**Stated task**
Rewrite every line of the rows below as a JSON list of strings, one string per line, and leave out blank lines.

··· Provided data

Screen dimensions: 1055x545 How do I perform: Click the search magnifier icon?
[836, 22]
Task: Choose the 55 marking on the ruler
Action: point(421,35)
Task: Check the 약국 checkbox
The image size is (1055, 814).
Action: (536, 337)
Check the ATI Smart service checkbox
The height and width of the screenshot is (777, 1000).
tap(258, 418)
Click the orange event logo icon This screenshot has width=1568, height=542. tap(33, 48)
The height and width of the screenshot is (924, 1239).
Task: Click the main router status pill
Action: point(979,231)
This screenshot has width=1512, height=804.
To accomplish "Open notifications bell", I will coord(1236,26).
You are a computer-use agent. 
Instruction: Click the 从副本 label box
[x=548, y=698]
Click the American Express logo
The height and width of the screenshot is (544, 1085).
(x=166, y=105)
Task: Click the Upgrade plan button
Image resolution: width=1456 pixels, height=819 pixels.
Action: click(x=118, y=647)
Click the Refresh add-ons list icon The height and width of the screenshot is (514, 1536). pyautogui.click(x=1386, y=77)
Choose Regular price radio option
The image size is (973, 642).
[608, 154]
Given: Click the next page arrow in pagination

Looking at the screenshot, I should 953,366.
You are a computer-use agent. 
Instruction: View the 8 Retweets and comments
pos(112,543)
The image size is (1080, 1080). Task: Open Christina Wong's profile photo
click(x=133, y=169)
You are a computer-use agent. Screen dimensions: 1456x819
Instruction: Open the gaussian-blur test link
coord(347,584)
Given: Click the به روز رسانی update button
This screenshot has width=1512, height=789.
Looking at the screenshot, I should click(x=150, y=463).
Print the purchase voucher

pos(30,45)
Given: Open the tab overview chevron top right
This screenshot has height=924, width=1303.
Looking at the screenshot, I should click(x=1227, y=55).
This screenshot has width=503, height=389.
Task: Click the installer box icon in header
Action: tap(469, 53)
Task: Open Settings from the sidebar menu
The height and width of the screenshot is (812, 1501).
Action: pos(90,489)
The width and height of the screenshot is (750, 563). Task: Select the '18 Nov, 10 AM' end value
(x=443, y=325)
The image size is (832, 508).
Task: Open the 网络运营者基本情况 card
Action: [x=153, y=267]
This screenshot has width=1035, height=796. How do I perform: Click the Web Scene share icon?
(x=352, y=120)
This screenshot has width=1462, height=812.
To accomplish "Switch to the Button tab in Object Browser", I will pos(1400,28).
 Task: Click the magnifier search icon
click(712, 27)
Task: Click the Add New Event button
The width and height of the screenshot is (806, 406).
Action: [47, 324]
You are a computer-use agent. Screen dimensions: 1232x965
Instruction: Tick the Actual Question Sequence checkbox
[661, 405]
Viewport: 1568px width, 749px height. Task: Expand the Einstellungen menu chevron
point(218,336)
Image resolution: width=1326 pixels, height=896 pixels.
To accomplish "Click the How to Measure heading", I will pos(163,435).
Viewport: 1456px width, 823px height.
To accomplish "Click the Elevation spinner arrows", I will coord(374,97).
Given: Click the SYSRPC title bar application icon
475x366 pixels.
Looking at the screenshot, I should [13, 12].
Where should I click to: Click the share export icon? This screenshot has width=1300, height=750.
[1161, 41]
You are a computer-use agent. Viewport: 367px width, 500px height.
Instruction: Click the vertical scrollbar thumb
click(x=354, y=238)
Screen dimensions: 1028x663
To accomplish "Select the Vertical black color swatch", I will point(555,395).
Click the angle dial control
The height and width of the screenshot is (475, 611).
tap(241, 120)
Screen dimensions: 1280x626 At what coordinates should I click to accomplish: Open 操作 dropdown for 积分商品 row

······

**Exercise output**
[
  "Screen dimensions: 1055x545 How do I perform: Click the search magnifier icon?",
  "[836, 22]",
  "Task: Choose the 55 marking on the ruler",
  "Action: point(421,35)",
  "Task: Check the 약국 checkbox",
  "The image size is (1055, 814).",
  "Action: (536, 337)",
  "Check the ATI Smart service checkbox",
  "The height and width of the screenshot is (777, 1000).",
  "tap(258, 418)",
  "Click the orange event logo icon This screenshot has width=1568, height=542. tap(33, 48)",
  "The height and width of the screenshot is (924, 1239).",
  "Task: Click the main router status pill",
  "Action: point(979,231)",
  "This screenshot has width=1512, height=804.",
  "To accomplish \"Open notifications bell\", I will coord(1236,26).",
  "You are a computer-use agent. ",
  "Instruction: Click the 从副本 label box",
  "[x=548, y=698]",
  "Click the American Express logo",
  "The height and width of the screenshot is (544, 1085).",
  "(x=166, y=105)",
  "Task: Click the Upgrade plan button",
  "Image resolution: width=1456 pixels, height=819 pixels.",
  "Action: click(x=118, y=647)",
  "Click the Refresh add-ons list icon The height and width of the screenshot is (514, 1536). pyautogui.click(x=1386, y=77)",
  "Choose Regular price radio option",
  "The image size is (973, 642).",
  "[608, 154]",
  "Given: Click the next page arrow in pagination",
  "Looking at the screenshot, I should 953,366.",
  "You are a computer-use agent. ",
  "Instruction: View the 8 Retweets and comments",
  "pos(112,543)",
  "The image size is (1080, 1080). Task: Open Christina Wong's profile photo",
  "click(x=133, y=169)",
  "You are a computer-use agent. Screen dimensions: 1456x819",
  "Instruction: Open the gaussian-blur test link",
  "coord(347,584)",
  "Given: Click the به روز رسانی update button",
  "This screenshot has width=1512, height=789.",
  "Looking at the screenshot, I should click(x=150, y=463).",
  "Print the purchase voucher",
  "pos(30,45)",
  "Given: Open the tab overview chevron top right",
  "This screenshot has height=924, width=1303.",
  "Looking at the screenshot, I should click(x=1227, y=55).",
  "This screenshot has width=503, height=389.",
  "Task: Click the installer box icon in header",
  "Action: tap(469, 53)",
  "Task: Open Settings from the sidebar menu",
  "The height and width of the screenshot is (812, 1501).",
  "Action: pos(90,489)",
  "The width and height of the screenshot is (750, 563). Task: Select the '18 Nov, 10 AM' end value",
  "(x=443, y=325)",
  "The image size is (832, 508).",
  "Task: Open the 网络运营者基本情况 card",
  "Action: [x=153, y=267]",
  "This screenshot has width=1035, height=796. How do I perform: Click the Web Scene share icon?",
  "(x=352, y=120)",
  "This screenshot has width=1462, height=812.",
  "To accomplish \"Switch to the Button tab in Object Browser\", I will pos(1400,28).",
  " Task: Click the magnifier search icon",
  "click(712, 27)",
  "Task: Click the Add New Event button",
  "The width and height of the screenshot is (806, 406).",
  "Action: [47, 324]",
  "You are a computer-use agent. Screen dimensions: 1232x965",
  "Instruction: Tick the Actual Question Sequence checkbox",
  "[661, 405]",
  "Viewport: 1568px width, 749px height. Task: Expand the Einstellungen menu chevron",
  "point(218,336)",
  "Image resolution: width=1326 pixels, height=896 pixels.",
  "To accomplish \"Click the How to Measure heading\", I will pos(163,435).",
  "Viewport: 1456px width, 823px height.",
  "To accomplish \"Click the Elevation spinner arrows\", I will coord(374,97).",
  "Given: Click the SYSRPC title bar application icon",
  "475x366 pixels.",
  "Looking at the screenshot, I should [13, 12].",
  "Where should I click to: Click the share export icon? This screenshot has width=1300, height=750.",
  "[1161, 41]",
  "You are a computer-use agent. Viewport: 367px width, 500px height.",
  "Instruction: Click the vertical scrollbar thumb",
  "click(x=354, y=238)",
  "Screen dimensions: 1028x663",
  "To accomplish \"Select the Vertical black color swatch\", I will point(555,395).",
  "Click the angle dial control",
  "The height and width of the screenshot is (475, 611).",
  "tap(241, 120)",
  "Screen dimensions: 1280x626 At what coordinates should I click to accomplish: Open 操作 dropdown for 积分商品 row"
]